» **Given entries**:
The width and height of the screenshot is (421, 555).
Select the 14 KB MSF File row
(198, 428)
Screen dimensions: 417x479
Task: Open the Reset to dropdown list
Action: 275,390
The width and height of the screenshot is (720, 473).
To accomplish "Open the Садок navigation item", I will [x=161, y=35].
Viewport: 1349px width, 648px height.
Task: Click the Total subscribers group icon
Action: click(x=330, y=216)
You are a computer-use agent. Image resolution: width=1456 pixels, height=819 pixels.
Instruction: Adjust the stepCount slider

==

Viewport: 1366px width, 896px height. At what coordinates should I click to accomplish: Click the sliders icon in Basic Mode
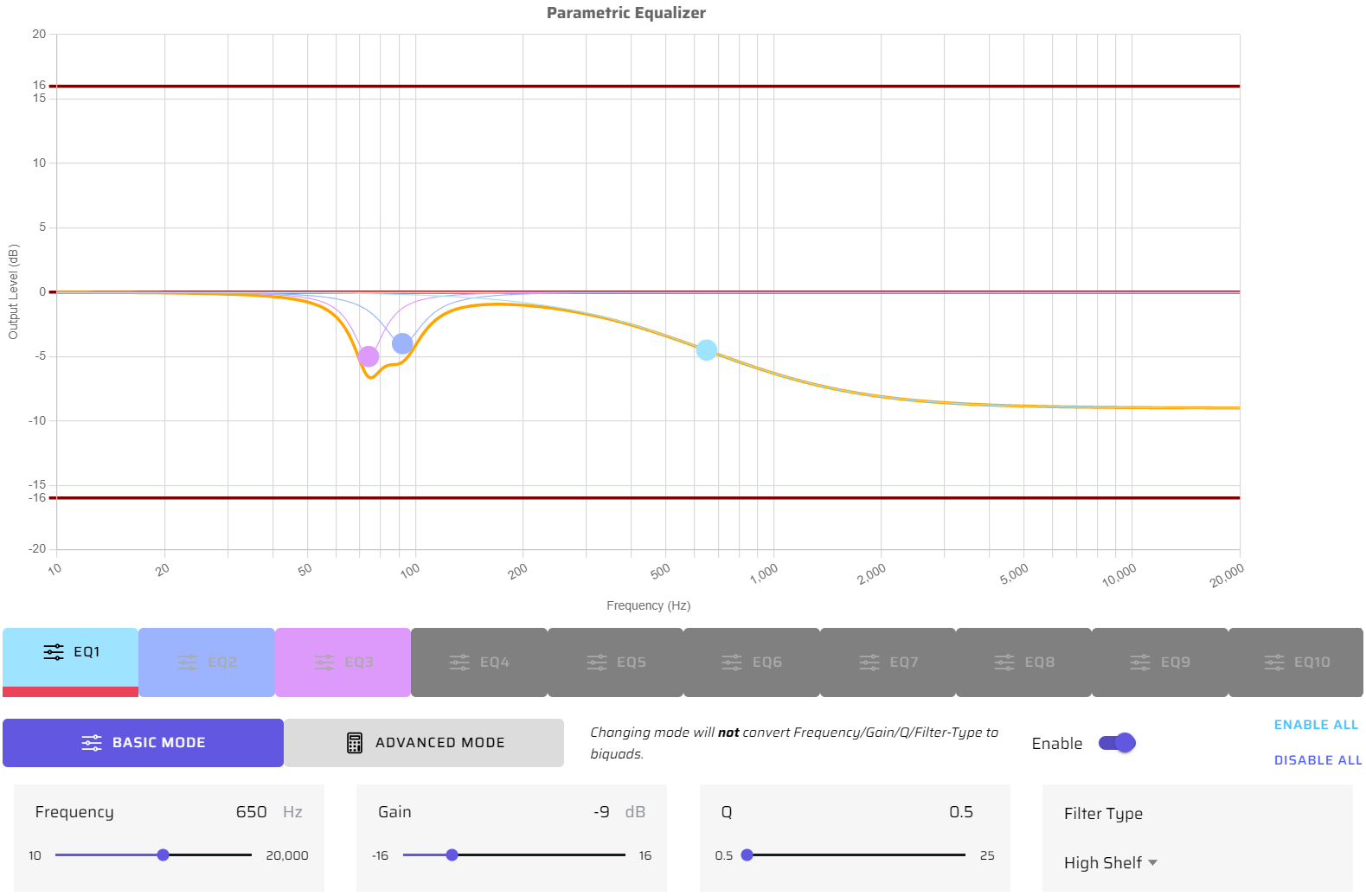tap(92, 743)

* * *

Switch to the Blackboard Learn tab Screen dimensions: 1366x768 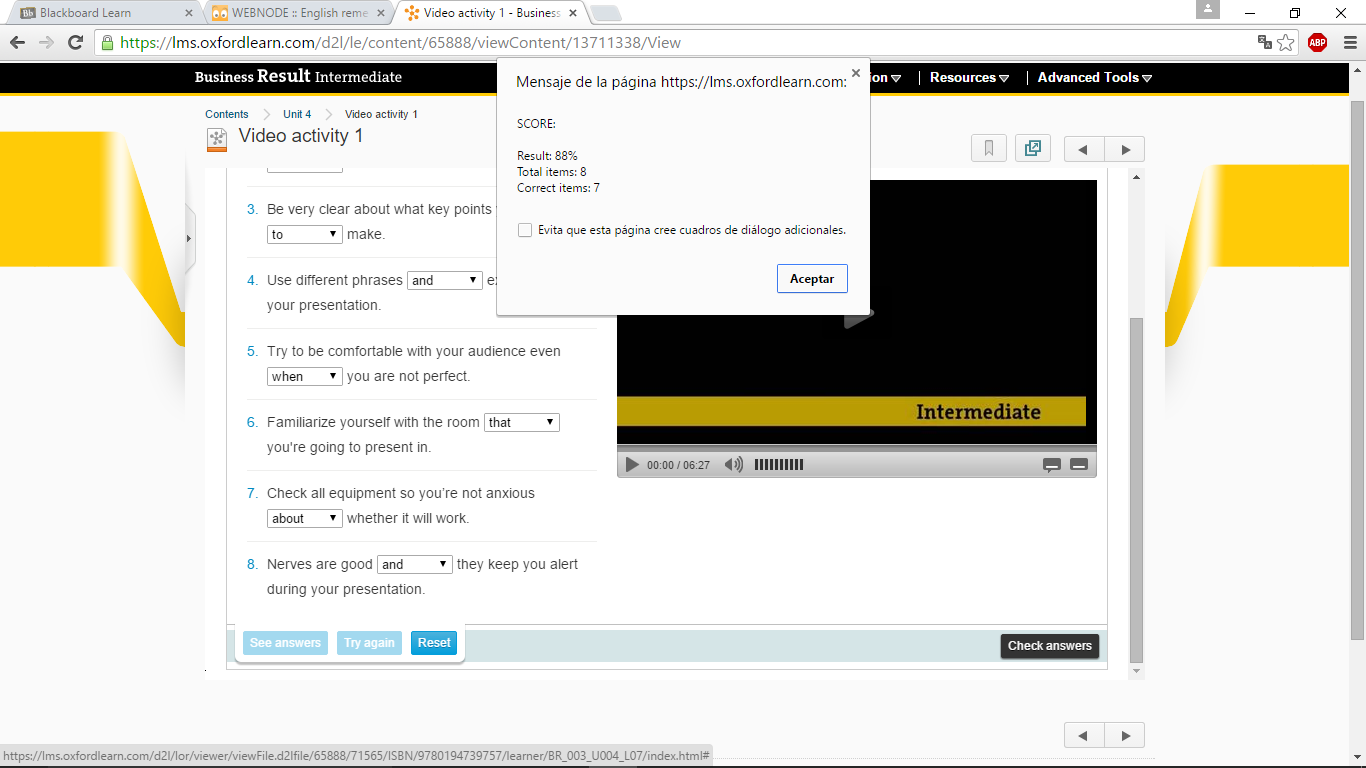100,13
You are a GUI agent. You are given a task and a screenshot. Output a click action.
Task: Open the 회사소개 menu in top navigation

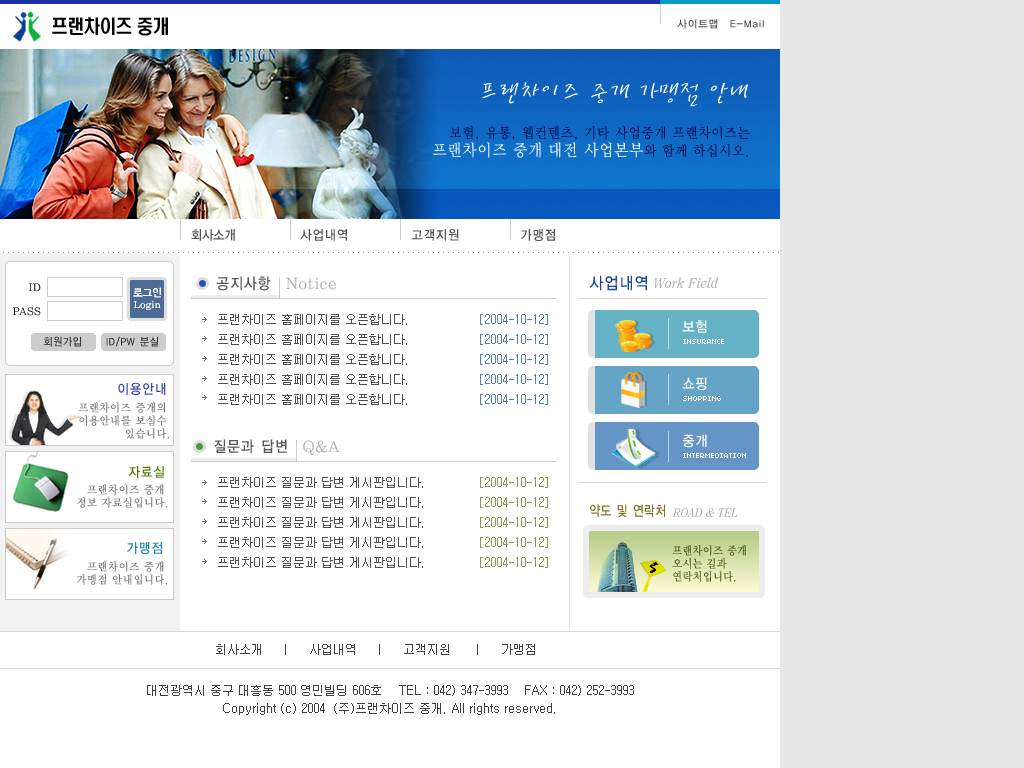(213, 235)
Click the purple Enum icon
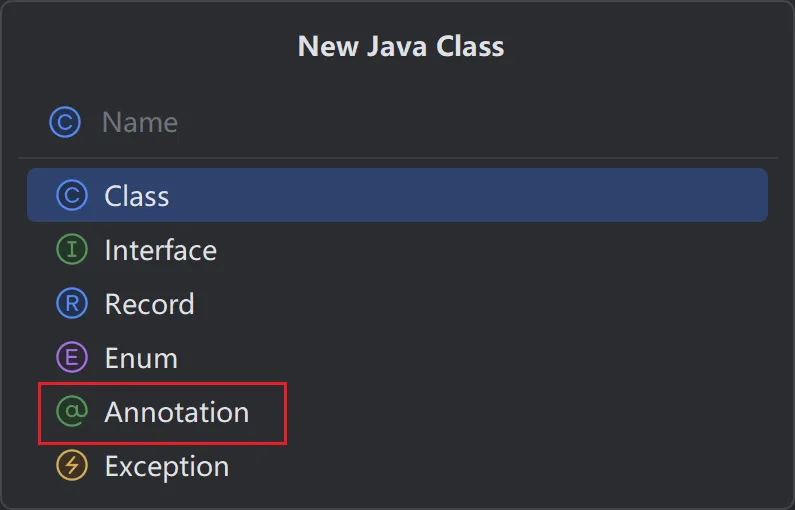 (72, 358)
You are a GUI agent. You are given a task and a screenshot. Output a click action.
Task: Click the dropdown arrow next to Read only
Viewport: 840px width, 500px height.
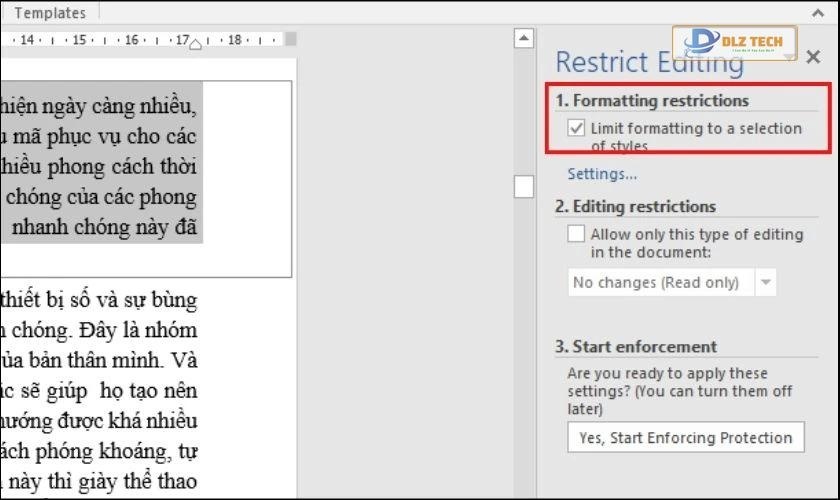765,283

» **Set problem**: Echo the lines starting at the one containing "The width and height of the screenshot is (421, 555)." and ending at the one containing "Action: 275,390", both included.

» **Solution to this exercise**:
The width and height of the screenshot is (421, 555).
Select the 14 KB MSF File row
(198, 428)
Screen dimensions: 417x479
Task: Open the Reset to dropdown list
Action: 275,390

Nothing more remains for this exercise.